● **Requirement 1**
Can you extract, word for word, the passage of the post on securing user-generated content that begins at the words "I noticed a" and stops after "that accepts UGC."?

● **Extract**
##############################
I noticed a post on Dom’s blog asking for suggestions on how to prevent exploits in user submitted HTML using PHP and thought that I’d post an in-depth response regarding the security practices that should be followed when designing and building a site that accepts UGC.
What Is UGC?
User generated content is at the heart of most web 2.0 sites, from Facebook to Delicious via Digg, Flickr and Twitter. All these sites generate loads of traffic from data that their userbase submits for free - which sounds like a great deal, until a malicious user discovers an exploit and suddenly the site is awash with viagra spam, malware and popups and then legitimate users soon leave.
UGC simply means anything that your users enter which is later displayed on your website.
This includes usernames, comments, email address, blog entries (if you run a blogging platform), tweets etc. Note that this data doesn’t have to come from a form served by your server - JSON, XML, RSS feeds and thirdy party adverts can all contain undesirable markup.
Types Of Exploits found In UGC
Exploits can take many forms but two of the most common are cross site scripting (XSS) and SQL injection, both of which can and should be prevented in server-side code.
##############################
● **Available data**

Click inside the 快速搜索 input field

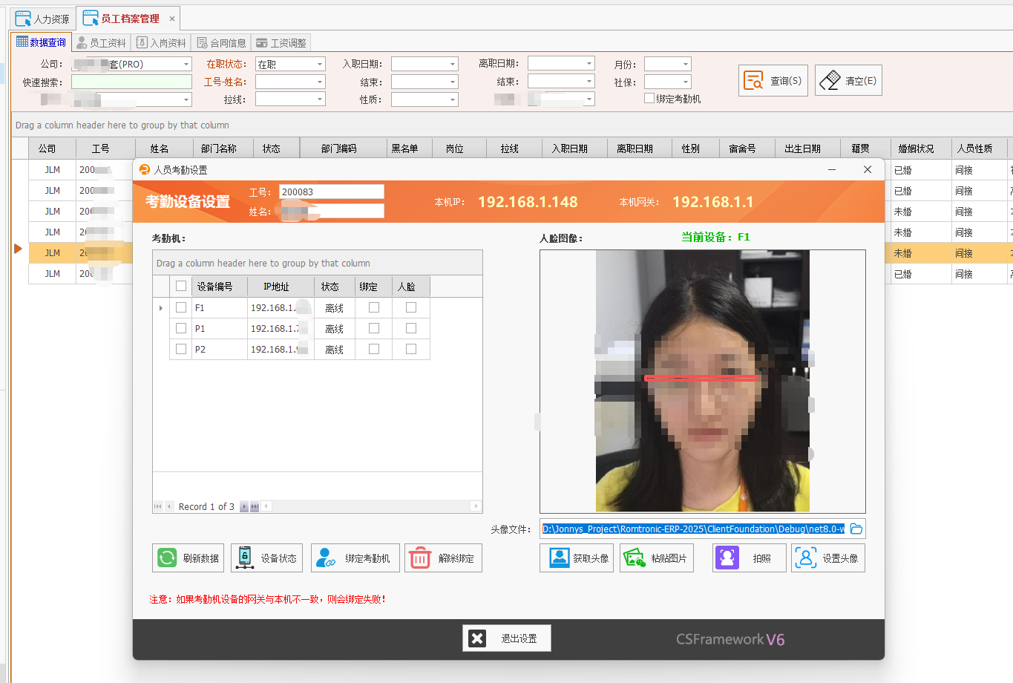coord(131,82)
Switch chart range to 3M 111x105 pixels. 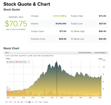[x=18, y=102]
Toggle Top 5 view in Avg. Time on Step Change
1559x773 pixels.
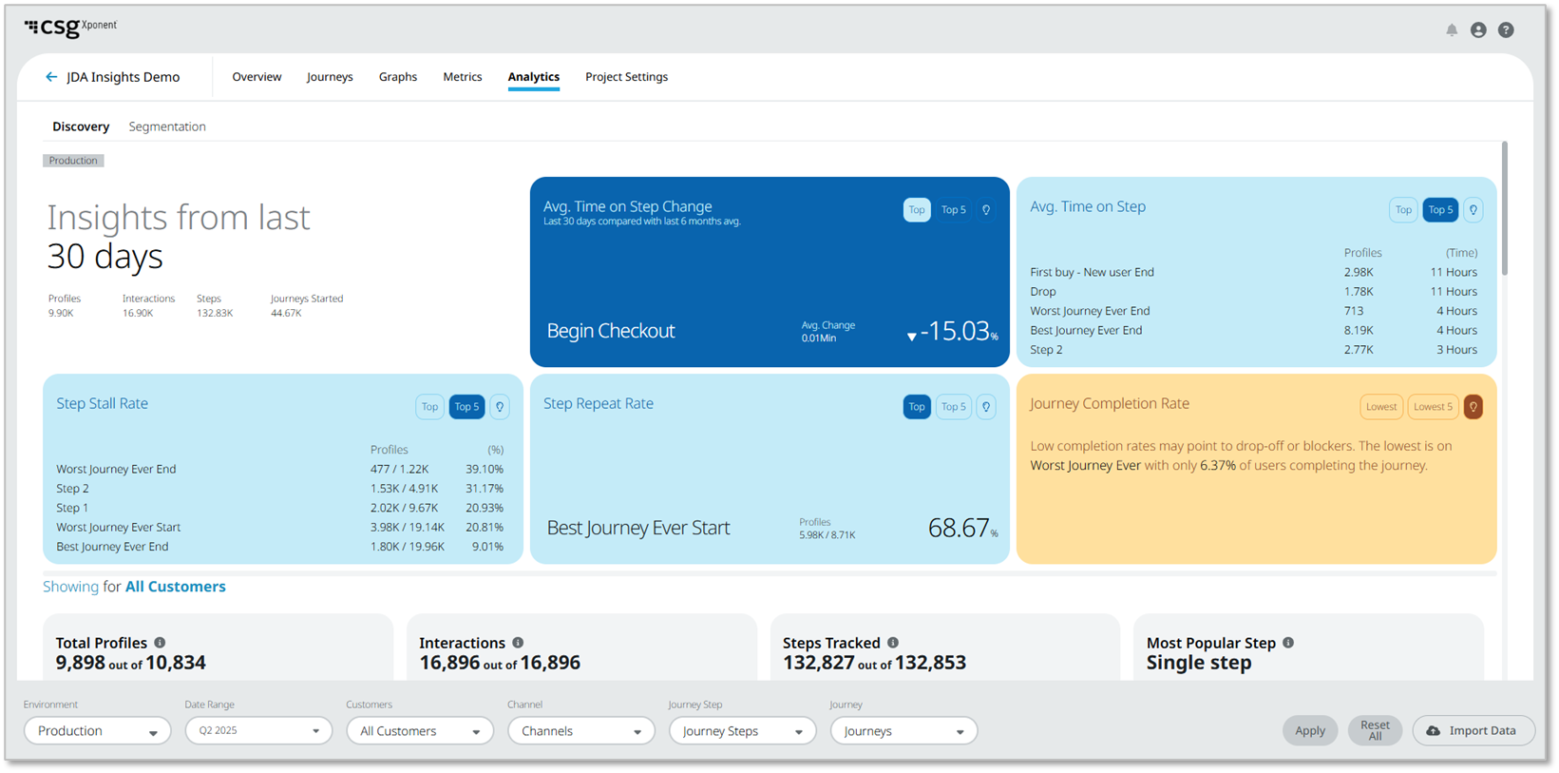click(953, 210)
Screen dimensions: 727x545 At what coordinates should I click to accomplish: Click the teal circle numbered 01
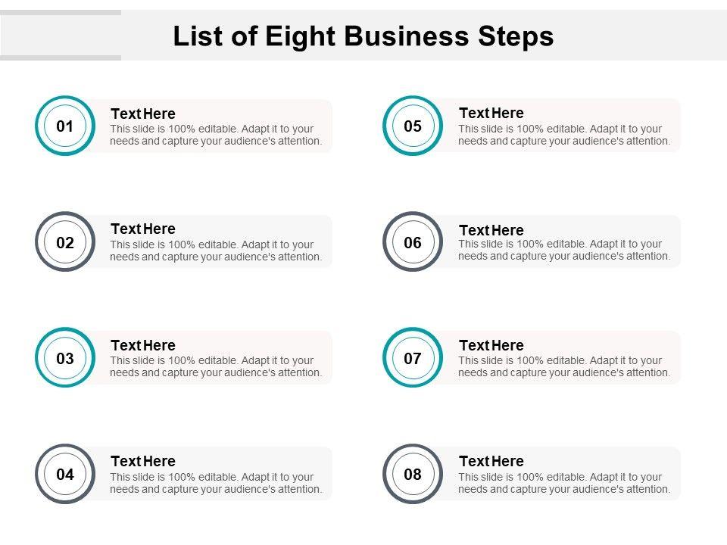click(65, 126)
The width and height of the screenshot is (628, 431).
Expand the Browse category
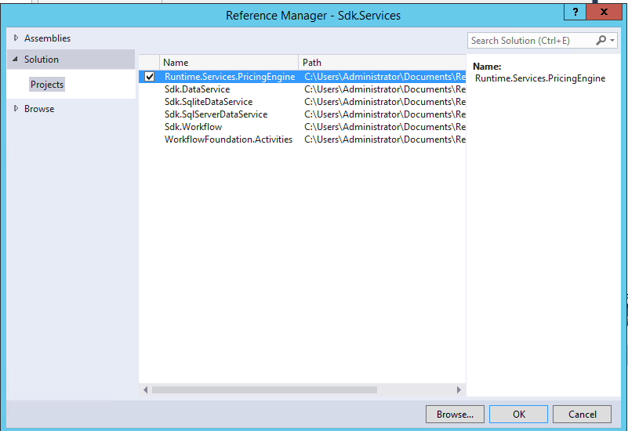pyautogui.click(x=16, y=109)
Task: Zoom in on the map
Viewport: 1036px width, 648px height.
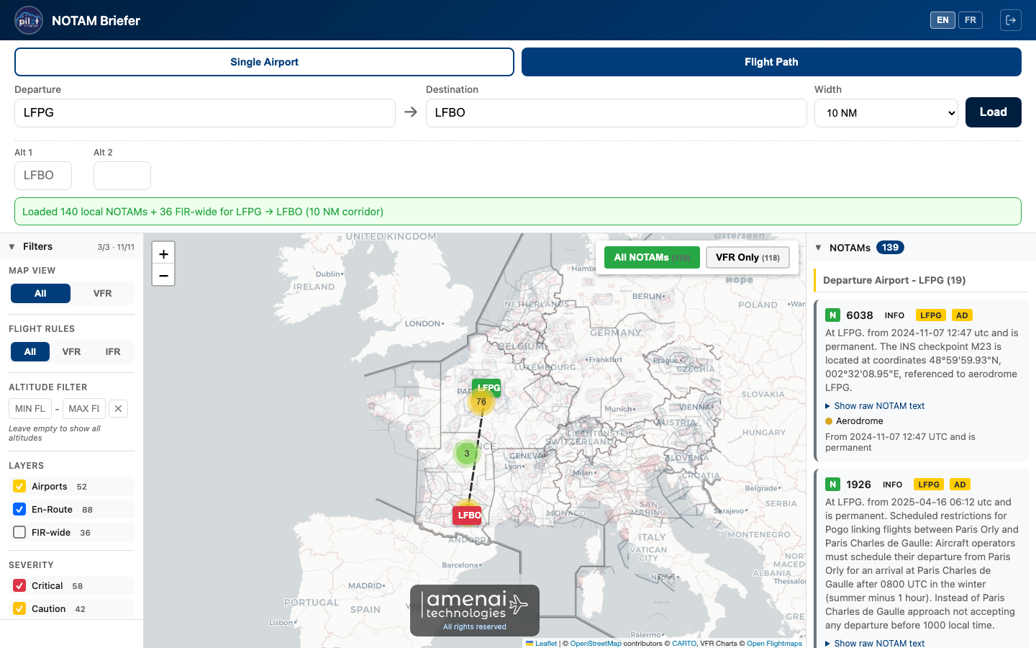Action: coord(163,253)
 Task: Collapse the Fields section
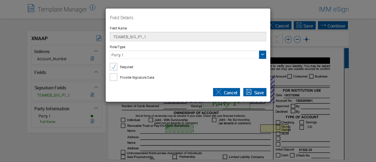tap(96, 72)
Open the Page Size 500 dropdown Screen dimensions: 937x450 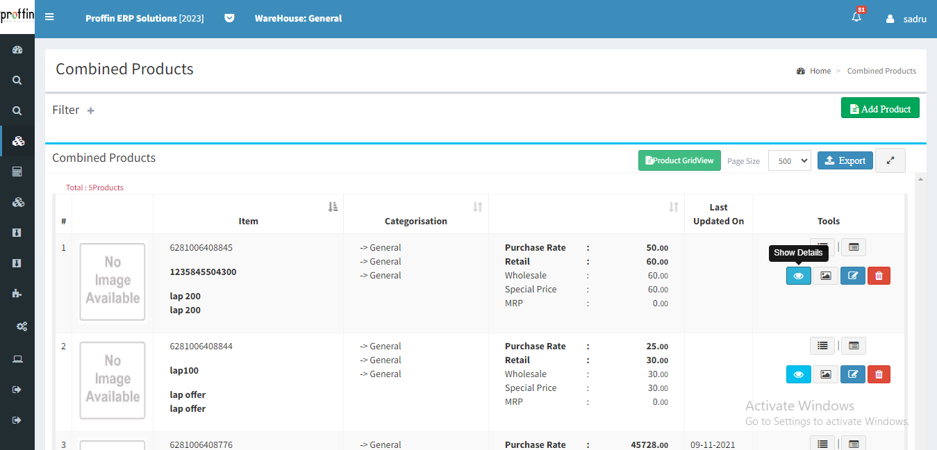pyautogui.click(x=789, y=160)
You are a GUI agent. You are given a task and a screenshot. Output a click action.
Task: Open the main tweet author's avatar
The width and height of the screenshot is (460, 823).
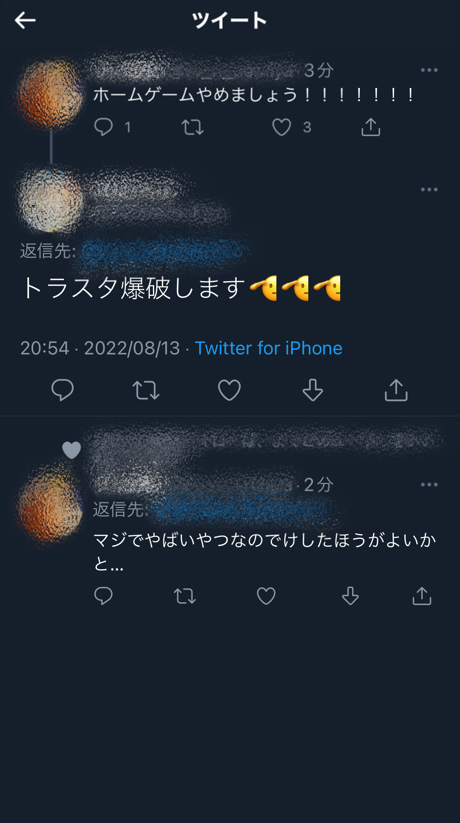tap(50, 201)
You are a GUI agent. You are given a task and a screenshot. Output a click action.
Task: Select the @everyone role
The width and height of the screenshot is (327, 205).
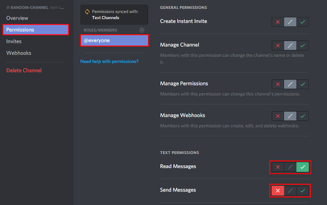[x=114, y=41]
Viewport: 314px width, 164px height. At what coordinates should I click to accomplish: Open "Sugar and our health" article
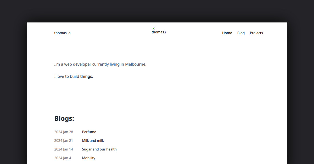pyautogui.click(x=99, y=149)
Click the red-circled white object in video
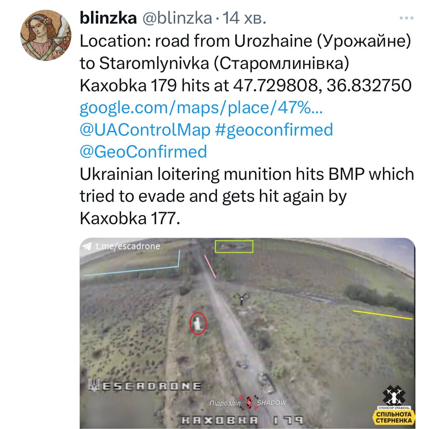 (198, 323)
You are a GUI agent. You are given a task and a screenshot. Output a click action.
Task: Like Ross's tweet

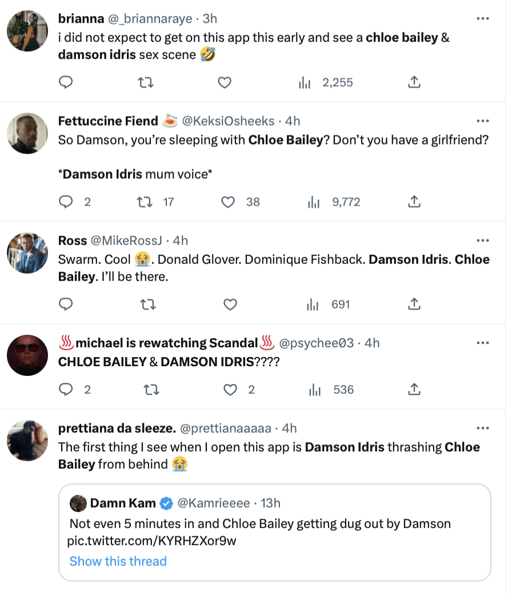tap(230, 304)
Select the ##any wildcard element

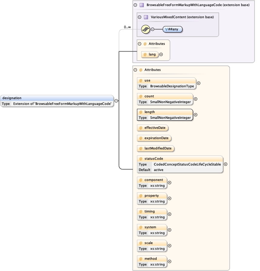pyautogui.click(x=172, y=29)
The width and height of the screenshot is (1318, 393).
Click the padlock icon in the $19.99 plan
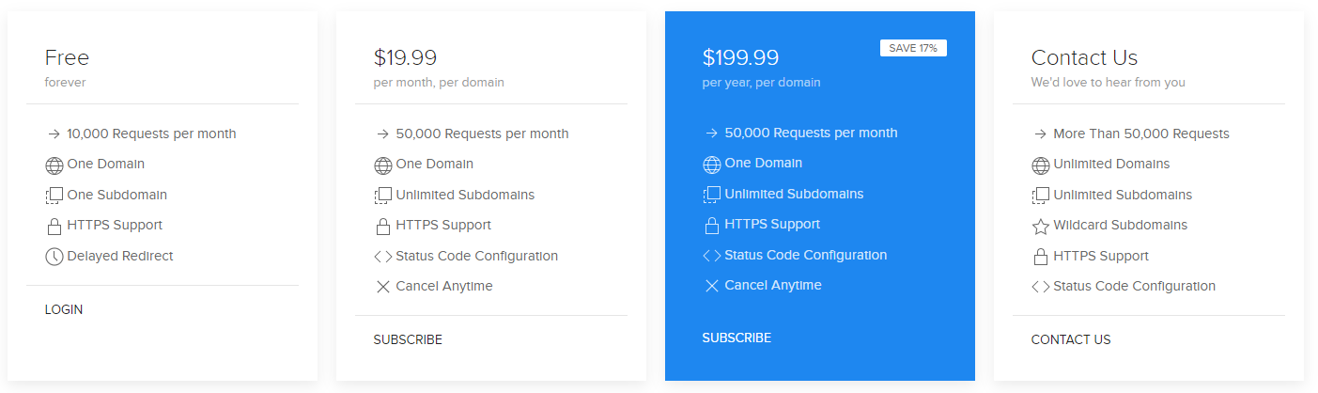point(383,227)
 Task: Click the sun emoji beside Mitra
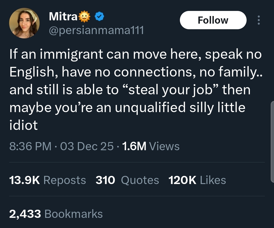[85, 17]
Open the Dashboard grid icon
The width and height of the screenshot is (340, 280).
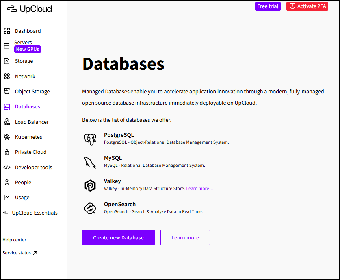point(7,31)
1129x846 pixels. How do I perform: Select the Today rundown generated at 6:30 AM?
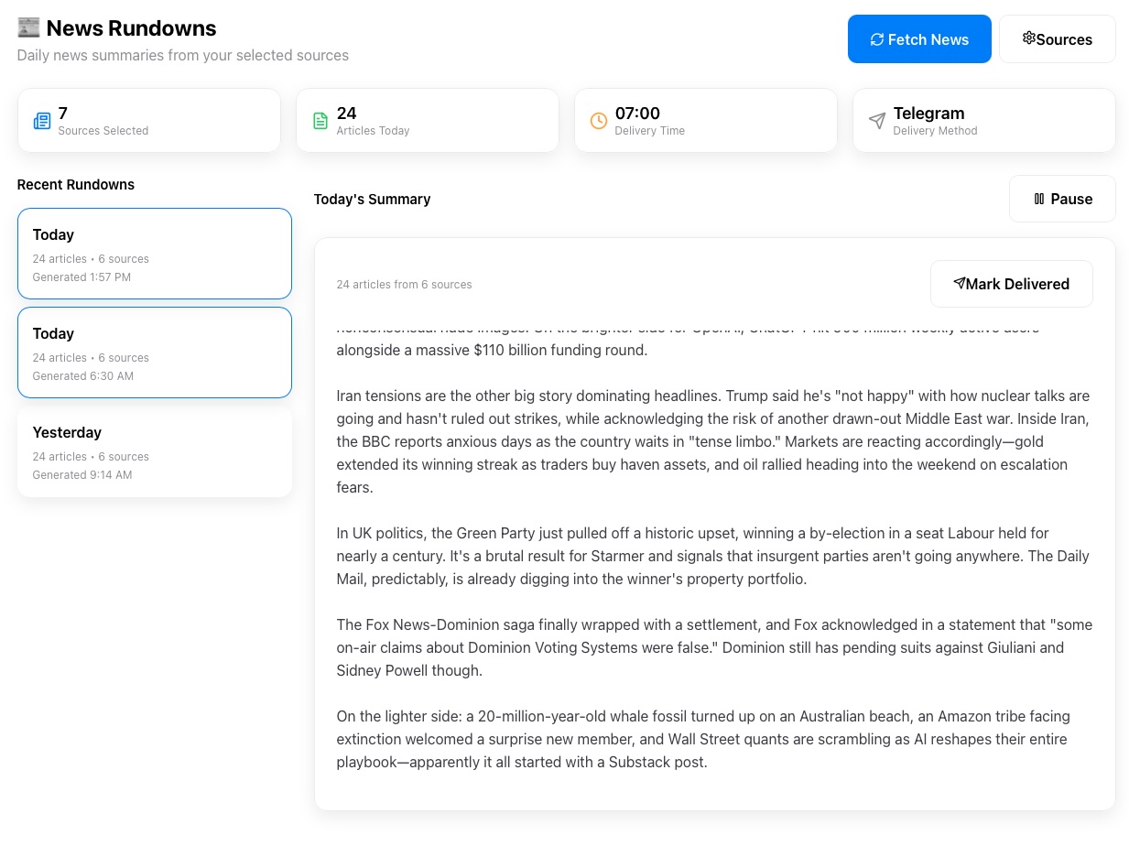tap(154, 353)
##############################
● **Requirement 2**
Can you put the records into a JSON list of strings, one string per line, starting at the line that has "Screen dimensions: 727x545" and stopping after the line that has "pyautogui.click(x=16, y=109)", with both of those lines included? Skip blank lines and leave the pictures out.

● **Final result 1**
I noticed a post on Dom’s blog asking for suggestions on how to prevent exploits in user submitted HTML using PHP and thought that I’d post an in-depth response regarding the security practices that should be followed when designing and building a site that accepts UGC.

● **Final result 2**
[
  "Screen dimensions: 727x545 At what coordinates should I click to accomplish: Click the teal circle numbered 01",
  "click(65, 126)",
  "The width and height of the screenshot is (628, 431).",
  "Expand the Browse category",
  "pyautogui.click(x=16, y=109)"
]